Food Mafias

Everyone knows about The Italian delicacies! The extra virgin olive oil, the Parmesan cheese and the fine wine. But there’s a good chance you didn’t know about the Agromafias. These are actual mafia gangs dealing with the delicacies. Imagine gangsters in your kitchen stealing your cheese and wine!  Back in 2019, a news report by CBS’s 60 minutes looks at what is known as the Agromafia business. Estimated to run on a scale of $ 16 billion-a-year the mafia business runs in almost every street in Italy. It deals with selling lesser off food items as high-end quality products. 

The profit margin for this business can be huge with the end product being sold at $50 per gallon of extra virgin olive oil, the production of which takes only $7.This expensive but unfortunately fake extra virgin olive oil is just a mixture of a few drops of chlorophyll for colour added into sunflower oil that has no smell at all. And a common man wouldn’t even know the difference between the original and fake. 

In 2017 around $7 million worth of cheese was stolen which was then exported to foreign countries and sold at a higher rate. Other kinds of fresh cheese which are illegal in Russia and the US are sold in the black cheese market of these countries! The Italian wines are normally just a mix of poor quality wine and branded as famous wines. So you take a cheap table wine and just put a famous stamp on it.

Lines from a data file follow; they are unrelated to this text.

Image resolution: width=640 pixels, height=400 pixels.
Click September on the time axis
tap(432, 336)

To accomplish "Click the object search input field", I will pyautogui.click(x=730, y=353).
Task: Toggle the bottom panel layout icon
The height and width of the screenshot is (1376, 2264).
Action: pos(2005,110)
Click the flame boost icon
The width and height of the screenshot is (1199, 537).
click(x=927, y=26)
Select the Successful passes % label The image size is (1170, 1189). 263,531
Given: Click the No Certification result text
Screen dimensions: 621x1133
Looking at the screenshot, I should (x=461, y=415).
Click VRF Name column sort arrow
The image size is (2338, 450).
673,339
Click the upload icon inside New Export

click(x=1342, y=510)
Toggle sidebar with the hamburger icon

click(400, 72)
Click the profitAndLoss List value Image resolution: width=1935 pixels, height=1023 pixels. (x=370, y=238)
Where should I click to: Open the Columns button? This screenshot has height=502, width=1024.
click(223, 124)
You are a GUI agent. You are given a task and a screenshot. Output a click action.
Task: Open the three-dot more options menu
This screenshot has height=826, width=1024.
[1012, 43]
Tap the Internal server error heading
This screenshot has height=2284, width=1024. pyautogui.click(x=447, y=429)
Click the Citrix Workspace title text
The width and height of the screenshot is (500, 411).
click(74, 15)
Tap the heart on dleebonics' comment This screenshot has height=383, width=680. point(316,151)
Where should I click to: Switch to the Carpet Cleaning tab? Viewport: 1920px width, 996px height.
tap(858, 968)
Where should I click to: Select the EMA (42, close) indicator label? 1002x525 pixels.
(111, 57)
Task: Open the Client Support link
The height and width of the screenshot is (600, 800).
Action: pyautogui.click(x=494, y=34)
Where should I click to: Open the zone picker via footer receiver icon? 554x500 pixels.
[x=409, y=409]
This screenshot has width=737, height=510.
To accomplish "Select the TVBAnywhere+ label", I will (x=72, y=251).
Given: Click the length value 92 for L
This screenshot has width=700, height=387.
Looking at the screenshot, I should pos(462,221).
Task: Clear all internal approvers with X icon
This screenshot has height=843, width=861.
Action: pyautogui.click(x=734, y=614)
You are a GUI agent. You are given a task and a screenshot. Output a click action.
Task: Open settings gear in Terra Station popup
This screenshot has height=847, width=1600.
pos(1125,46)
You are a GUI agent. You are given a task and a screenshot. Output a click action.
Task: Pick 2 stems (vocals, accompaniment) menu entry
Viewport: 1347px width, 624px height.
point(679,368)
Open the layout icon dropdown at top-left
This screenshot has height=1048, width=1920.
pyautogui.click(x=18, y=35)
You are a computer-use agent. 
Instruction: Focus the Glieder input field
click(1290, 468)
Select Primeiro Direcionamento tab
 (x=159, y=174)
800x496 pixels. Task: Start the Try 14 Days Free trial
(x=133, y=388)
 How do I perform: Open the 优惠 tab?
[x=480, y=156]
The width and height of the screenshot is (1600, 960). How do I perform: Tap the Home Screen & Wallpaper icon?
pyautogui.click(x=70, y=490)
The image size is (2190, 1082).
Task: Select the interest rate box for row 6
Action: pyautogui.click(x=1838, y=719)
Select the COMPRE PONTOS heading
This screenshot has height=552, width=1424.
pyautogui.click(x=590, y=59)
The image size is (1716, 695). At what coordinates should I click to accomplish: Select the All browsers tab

In Tuscany, cops found 42000 gallons of run-of-the-mill red which were going to be sold as top-notch Brunello Di Montalcino. As a matter of fact, half of the bottles that are sold in the Italian supermarket do not meet the legal standards. And in the U.S around 75%-80% easily fail to meet the quality standards.  The mafia has caused immense loss and poverty to the small bakers, shops and small towns. This extortion by the mafias costs Italy around $6 billion a year.

But the story took a surprising turn. In April 2020, when Italy with the rest of us was struggling to maintain its economy due to the coronavirus pandemic, the Italian mafias turned out to be the robin hoods who distributed food to the needy. “These mafia gangs are not just criminal organisations but are aspiring to be the government”, says Federico Varse, professor of criminology at the University of Oxford. However, the local authorities are of the firm belief that the mafias don’t do anything out of goodwill and they will have to repay the favour one way or the other. 

Surprising isn’t it? Food, although known to bring people together, has been a reason for terror to the Italians and their economy. The government has invested in many authorities to end the Agromafia network however the success on large scale is yet to be seen. The network of these mafia gangs runs strongly and is so deeply rooted in the streets of Italy, that to break and solve this problem is an ordeal for law enforcement.